Niger followed Fyrian around from plant to plant, trying to convince her to listen to him and give him a chance. My nostrils flared. Did the spriggans believe him to be a younger version of Father, who fell for two sisters? Despite my Niger’s roguish exterior, he was a kind, thoughtful person who wouldn’t relegate me to the sidelines if he found someone more to his liking.
“Will you shut up?” Fyrian snapped. “I’m trying to concentrate.”
His shoulders slumped. “Is it because I am not a dragon?”
With a snort, she crawled between a clump of raspberry canes. “I’ve found something.”
I shoved Niger aside. “What?”
“This.” She held up a glistening, white pearl.
“Let’s try it.”
I stepped back, giving her space to stand, then she placed the pearl on the grass between us and said, “Take us to the moon!”
When nothing happened, I bent down, picked up the pearl, and slipped it into the pocket of my flying jacket. “It was worth a try.”
She sighed. “I suppose.”
My eyes narrowed. Niger had only appeared when I had found that black bubble under the hibiscus shrub. What if his presence here was a distraction from the only thing that
could fly us to the moon?
He harrumphed. “Because if it is a dragon you want, I can be that dragon for you.”
Fyrian placed her hands on her hips. “Can you go to the other side of the garden, please? You’re in the way.”
“Actually, he might have a point.” I tapped my bottom lip. “If you’re a girl, why can’t I be a dragon?”
Fyrian’s breath caught. “Go on, then.”
I closed my eyes and jerked my head forward, just as Fyrian had done when she tried to transform, but nothing happened. When I opened them, I stood on four legs several feet off the ground.

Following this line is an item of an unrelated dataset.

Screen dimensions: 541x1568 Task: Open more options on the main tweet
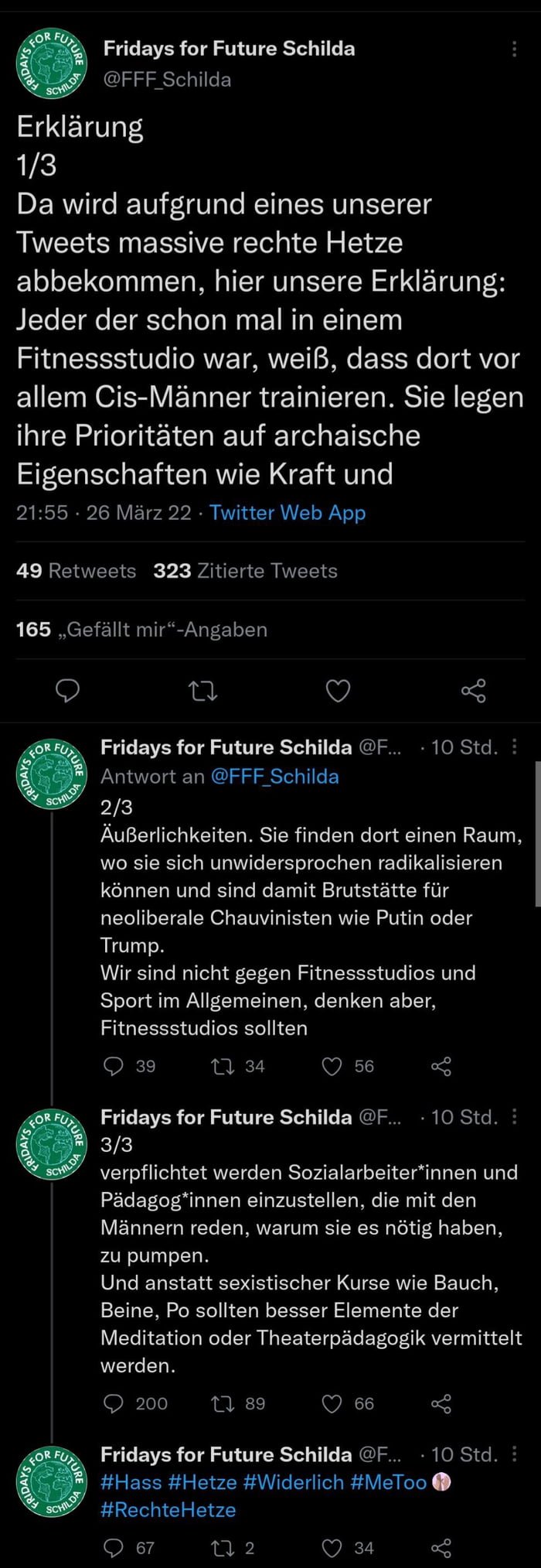coord(515,49)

Fyrian tilted her head back and beamed. “You did it!”
I bared my teeth in a grin, letting out a satisfied curl of smoke. “It was all thanks to imaginary Niger! Hold on a second.” Ignoring the half-ogre trailing at our side, I walked to the edge of the pond. “I want to see what kind of dragon I make.”
I glanced at my reflection. A silver dragon stared back through eyes that shone like aquamarines. Around my head stood a crown of platinum horns that glinted in the moonlight. I turned my head from left to right, marveling at the sight. I looked just like Fyrian, only metallic instead of emerald.
She rested a palm on my foreleg. “What do you think?”
“I-I’m breathtaking.”
“Come on, then. Let’s fly to the moon.” Fyrian climbed on my forepaw, up my foreleg, and settled herself between my wings. “Do you know what to do?”
“Ummm…. Jump high and spread my wings?”
“Fill your lungs first,” she said. “That might help you stay airborne.”
“All right.” I sucked in lungfuls of air. Instead of filling like mine usually did after taking a deep breath, the air rushed into a void. No matter how much I inhaled, my lungs wouldn’t fill. I kept breathing in more and more until I became light-headed and had to exhale a plume of smoke. “Have you ever filled your third and fourth lungs?”